A BLAZING war of words between justice minister Charlie Flanagan and Sinn Féin TD Brian Stanley has livened up the Laois political scene.
Minister Flanagan chose the Laois/Offaly Fine Gael (FG) selection convention last week to launch a blistering attack on what he described as “crazed” Sinn Féin policies. He also stressed that he would not support any FG government coalition with Sinn Féin in future.
His comments brought a strong counter-attack from deputy Stanley, who dismissed minister Flanagan’s speech as “a hysterical outburst” that amounted to little more than “claptrap” and playing to the gallery.
Minister Flanagan was selected to contest the next general election, together with Offaly party colleagues Marcella Corcoran Kennedy and John Clendennen, at the party’s convention in Clonaslee.
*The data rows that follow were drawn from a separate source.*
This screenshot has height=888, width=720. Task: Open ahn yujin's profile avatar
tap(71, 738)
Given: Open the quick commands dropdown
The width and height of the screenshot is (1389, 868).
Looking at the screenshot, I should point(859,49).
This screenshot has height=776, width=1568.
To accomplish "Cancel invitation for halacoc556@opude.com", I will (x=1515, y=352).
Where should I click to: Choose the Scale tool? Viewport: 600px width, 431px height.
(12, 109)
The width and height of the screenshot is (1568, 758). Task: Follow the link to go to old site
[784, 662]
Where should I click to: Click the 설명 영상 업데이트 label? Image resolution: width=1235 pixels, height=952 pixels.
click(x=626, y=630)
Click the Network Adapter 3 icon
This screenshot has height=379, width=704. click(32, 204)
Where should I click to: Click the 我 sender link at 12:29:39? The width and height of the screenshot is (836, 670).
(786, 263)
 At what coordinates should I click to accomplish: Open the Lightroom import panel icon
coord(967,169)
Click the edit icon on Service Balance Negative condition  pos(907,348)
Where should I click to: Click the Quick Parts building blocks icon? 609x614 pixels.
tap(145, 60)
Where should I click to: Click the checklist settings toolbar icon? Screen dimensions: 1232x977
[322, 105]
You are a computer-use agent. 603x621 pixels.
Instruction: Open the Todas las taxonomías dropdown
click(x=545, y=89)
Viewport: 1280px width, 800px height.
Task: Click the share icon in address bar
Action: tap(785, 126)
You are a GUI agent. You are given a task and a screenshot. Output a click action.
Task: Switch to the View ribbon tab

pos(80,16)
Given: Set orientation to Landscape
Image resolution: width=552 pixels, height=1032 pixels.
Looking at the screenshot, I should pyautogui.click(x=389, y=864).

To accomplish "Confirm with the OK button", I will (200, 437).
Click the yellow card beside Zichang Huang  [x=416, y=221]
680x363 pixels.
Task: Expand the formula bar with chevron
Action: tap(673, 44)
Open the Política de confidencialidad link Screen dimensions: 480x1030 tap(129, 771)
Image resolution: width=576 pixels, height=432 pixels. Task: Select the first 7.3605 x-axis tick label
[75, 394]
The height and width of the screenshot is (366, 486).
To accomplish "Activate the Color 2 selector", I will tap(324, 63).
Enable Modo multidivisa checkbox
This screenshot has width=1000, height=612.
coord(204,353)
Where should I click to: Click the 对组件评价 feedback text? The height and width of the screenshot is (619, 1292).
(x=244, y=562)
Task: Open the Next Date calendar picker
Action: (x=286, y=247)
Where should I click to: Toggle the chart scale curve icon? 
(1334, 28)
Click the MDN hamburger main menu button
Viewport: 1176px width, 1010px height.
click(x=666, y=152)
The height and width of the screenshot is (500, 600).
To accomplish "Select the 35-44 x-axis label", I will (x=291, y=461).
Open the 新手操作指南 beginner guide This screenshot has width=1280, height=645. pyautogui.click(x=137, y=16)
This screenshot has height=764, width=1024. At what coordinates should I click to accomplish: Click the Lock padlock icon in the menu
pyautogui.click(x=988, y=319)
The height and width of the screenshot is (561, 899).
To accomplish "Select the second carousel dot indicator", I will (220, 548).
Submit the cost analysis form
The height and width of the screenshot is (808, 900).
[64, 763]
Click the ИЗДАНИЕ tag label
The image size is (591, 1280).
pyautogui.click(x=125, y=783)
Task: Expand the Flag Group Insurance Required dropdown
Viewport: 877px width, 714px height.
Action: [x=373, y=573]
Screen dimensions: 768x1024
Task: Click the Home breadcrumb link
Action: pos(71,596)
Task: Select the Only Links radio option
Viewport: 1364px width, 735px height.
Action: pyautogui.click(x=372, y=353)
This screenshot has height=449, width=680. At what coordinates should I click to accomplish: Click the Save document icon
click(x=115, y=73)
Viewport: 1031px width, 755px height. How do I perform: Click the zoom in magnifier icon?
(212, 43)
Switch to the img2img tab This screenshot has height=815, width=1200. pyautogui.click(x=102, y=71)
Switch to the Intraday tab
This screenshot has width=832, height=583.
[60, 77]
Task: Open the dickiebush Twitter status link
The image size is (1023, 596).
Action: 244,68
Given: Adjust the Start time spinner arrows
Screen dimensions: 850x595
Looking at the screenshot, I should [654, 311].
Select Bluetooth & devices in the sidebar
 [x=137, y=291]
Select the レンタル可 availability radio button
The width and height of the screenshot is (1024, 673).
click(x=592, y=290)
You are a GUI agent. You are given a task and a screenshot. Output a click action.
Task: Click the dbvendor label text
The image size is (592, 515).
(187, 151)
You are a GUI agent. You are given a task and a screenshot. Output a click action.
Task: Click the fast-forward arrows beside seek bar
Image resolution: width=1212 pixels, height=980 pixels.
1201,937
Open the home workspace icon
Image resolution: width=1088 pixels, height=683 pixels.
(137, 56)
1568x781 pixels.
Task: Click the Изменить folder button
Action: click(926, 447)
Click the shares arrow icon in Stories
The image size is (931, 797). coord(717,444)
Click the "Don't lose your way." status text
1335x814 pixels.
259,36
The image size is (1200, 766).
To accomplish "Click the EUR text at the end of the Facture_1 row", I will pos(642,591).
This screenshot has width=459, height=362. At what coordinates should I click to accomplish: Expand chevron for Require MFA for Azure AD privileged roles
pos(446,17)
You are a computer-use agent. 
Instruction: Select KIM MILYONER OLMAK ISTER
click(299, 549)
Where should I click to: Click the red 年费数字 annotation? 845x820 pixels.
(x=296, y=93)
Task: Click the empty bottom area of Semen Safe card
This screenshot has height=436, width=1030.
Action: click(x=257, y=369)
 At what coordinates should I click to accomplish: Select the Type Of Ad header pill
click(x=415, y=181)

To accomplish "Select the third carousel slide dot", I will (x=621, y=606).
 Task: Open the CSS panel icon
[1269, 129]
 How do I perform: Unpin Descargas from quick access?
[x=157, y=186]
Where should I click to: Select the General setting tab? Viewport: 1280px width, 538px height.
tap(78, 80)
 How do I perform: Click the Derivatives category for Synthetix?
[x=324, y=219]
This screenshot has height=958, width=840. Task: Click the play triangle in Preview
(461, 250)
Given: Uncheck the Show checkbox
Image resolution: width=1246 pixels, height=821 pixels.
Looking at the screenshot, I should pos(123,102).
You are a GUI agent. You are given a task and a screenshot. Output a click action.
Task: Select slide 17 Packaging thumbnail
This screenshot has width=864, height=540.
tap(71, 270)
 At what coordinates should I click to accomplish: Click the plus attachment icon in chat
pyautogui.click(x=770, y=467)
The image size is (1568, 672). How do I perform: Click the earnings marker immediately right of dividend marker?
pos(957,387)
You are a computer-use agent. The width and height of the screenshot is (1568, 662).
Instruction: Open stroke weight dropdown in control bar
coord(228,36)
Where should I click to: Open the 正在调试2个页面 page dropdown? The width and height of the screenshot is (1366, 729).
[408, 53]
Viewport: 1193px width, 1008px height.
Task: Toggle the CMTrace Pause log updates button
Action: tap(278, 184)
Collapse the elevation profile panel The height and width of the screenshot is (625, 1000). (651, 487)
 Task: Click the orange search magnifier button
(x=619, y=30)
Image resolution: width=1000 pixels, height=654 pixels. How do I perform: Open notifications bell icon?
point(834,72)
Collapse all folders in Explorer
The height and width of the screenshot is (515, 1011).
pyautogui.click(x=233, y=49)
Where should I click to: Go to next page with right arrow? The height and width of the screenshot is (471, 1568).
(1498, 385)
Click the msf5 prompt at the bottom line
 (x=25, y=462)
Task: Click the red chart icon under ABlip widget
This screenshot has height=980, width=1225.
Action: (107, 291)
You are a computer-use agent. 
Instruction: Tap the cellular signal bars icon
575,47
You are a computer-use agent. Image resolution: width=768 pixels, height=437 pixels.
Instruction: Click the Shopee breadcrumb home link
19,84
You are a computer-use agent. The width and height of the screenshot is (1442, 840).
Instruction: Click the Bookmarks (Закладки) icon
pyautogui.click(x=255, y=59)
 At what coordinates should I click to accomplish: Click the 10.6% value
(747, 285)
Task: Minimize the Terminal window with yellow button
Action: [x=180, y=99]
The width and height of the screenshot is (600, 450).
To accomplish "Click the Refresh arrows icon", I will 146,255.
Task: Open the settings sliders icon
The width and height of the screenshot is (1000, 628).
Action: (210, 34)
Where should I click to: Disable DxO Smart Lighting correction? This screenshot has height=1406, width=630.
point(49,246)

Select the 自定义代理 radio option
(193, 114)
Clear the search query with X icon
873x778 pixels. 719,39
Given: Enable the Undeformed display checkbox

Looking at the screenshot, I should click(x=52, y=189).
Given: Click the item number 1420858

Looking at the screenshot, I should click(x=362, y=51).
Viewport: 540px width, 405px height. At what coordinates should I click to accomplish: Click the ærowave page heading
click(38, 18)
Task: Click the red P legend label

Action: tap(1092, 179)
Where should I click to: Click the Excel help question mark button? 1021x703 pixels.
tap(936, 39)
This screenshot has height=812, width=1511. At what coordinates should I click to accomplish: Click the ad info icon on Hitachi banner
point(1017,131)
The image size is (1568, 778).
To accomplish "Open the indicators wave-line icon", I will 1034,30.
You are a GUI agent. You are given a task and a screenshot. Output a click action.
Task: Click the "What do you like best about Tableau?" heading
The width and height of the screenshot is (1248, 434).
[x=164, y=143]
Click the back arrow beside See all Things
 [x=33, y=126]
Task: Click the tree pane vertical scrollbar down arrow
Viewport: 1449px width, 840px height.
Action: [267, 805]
The minister’s 2016 general election running mate Thomasina Connell, a solicitor from Ballybrittas, withdrew at the 11th hour when it was revealed that the party would select only three candidates.
In a rousing and wide-ranging convention speech to the converted, the justice minister said he wanted to make it “crystal clear” that he would not support a Fine Gael/Sinn Féin government. He likened SF’s “radical left-wing economics” to those of its “sister party” Syriza in Greece, which delivered “little more than chaos” that left the people of Greece high and dry.
He declared: “I cannot support the cheque-book answer as a solution to everything that forms the basis of the crazed SF economic policies.”
The minister also launched a salvo at what he described as “the false promises” of Fianna Fáil (FF), as he declared that FG was “the responsible party” trusted to clean up FF’s mess. He added: “We have been defeated by parties with Pied Piper policies, willing to risk the recovery and start the boom and bust cycle again, all for narrow party political advantage. We cannot let that happen again.”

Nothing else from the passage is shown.